Für die schiitisch dominierte Regierung in Bagdad handelt es sich bei den Khawbakhsh um Terroristen und Kriminelle, die mit der kurdischen PUK-Partei verbunden sein sollen, nach einem Kurden soll die Gruppe die Kurden gegen mit den PMU verbundenen Araber und Turkmenen in Tuz Khormato und in der Kirkuk-Region geschützt haben, nachdem diese begonnen hatten, die Kurden zu vertreiben.
Wie schwierig die Situation ist, sieht man an einer Meldung der Nachrichtenagentur AFP vom Mittwoch. Irakische Streitkräfte, die von der US-Koalition, also von US-Kampfflugzeugen, unterstützt werden, darunter Paramilitärs, also wohl schiitische Milizen, sollen nach dem Sicherheitsinformationszentrum Iraks einen größeren Angriff auf IS-Gruppen in der Wüste östlich von Tuz Khormato begonnen haben. Dabei sollen auch nicht näher genannte "kurdische Kämpfer" sein, es könnte sich um Peschmerga handeln, da die kurdische Regionalregierung auch fürchtet, an den Rand gedrängt werden zu können.
Bei der Offensive seien einige Dörfer erobert und ein IS-Lager gestürmt worden. Widerstand habe es keinen gegeben. Am Ende heißt es jedoch, dass nicht nur IS-Gruppen, sondern auch kurdische Separatisten Angriffe in Reaktion auf die irakische Machtübernahme und die Vertreibung von Kurden durchgeführt hätten. Schiitische Milizen sagen, die Weiße Flagge bestünde aus IS-Kämpfern und kurdischen Mafia-Mitgliedern, ein Kommandant der irakischen Spezialeinheiten ERD erklärte, es würde sich um IS-Kämpfer und lokale kurdische Milizen handeln. Möglicherweise hat sich da eine neue Allianz von arabischen Sunniten und kurdischen Separatisten, wahrscheinlich in der Regel auch Sunniten, gegen die schiitischen Milizen gebildet. Möglicherweise aber geht es auch nur um die Ölfelder und die Gewinne, die über die Abzweigung von Öl auf dem Schwarzmarkt zu erzielen sind. Letztlich wurde diese Region seit fast 15 Jahren nicht staatlich kontrolliert.

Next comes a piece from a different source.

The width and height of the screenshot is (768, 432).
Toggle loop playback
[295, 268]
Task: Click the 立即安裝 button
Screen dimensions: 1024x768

In anderen Meldungen wird klar benannt, dass irakisches Militär und al-Hashd al-Shaabi (PMU) die Operationen begonnen haben, um IS-Gruppen und Weiße-Flagge-Kämpfer aus dem östlichen Teil von Tuz Khormato zu vertreiben und die Straße zwischen Bagdad und Kirkuk zu sichern. Die neue Gruppe, die bereits mehrere hundert bis zu tausend Kämpfer umfassen und sich in den nahe gelegenen Bergen aufhalten soll, wird so genannt, weil ihr Symbol eine weiße Flagge mit einem Löwenkopf in der Mitte ist. Gebildet hatte sich die Gruppe ebenfalls Ende 2017 nach dem Vormarsch der irakischen Truppen und schiitischen Milizen in die kurdisch kontrollierten Gebiete.
Das Verschwinden des Islamischen Staats als Territorialmacht führt nun, wie schon lange befürchtet, zu neuen Konflikten, da die Bekämpfung des IS als vorherrschendes Ziel der Koalitionen die zugrundeliegenden geopolitischen und ethnischen Konflikte nur überdeckt hat. Jetzt ist der offene Machtkampf zwischen den von den Großmächten und ihren Alliierten sowie den Regionalmächten unterstützten Fraktionen in den multikulturellen Vielvölkerstaaten Syrien und Irak entbrannt, der auch die Regionalmächte Türkei, Iran oder Saudi-Arabien erschüttern kann. Russland wirft den USA vor, Syrien mit den syrischen Kurden aufteilen zu wollen. Die USA und Israel haben Sorge, ausgeschaltet zu werden und dass eine von Russland unterstützte schiitische Achse vom Iran bis zum Libanon entstehen könnte. Eine Schlüsselrolle spielt das Noch-Nato-Mitgliedsland Türkei, das wegen seiner geografischen Schlüsselrolle zwischen Europa und dem Nahen Osten und zwischen dem Schwarzen Meer und dem Mittelmeer weder die USA noch Russland fallen lassen möchten. Erdogan pokert und reizt die Situation aus innenpolitischen nationalistischen Gründen aus.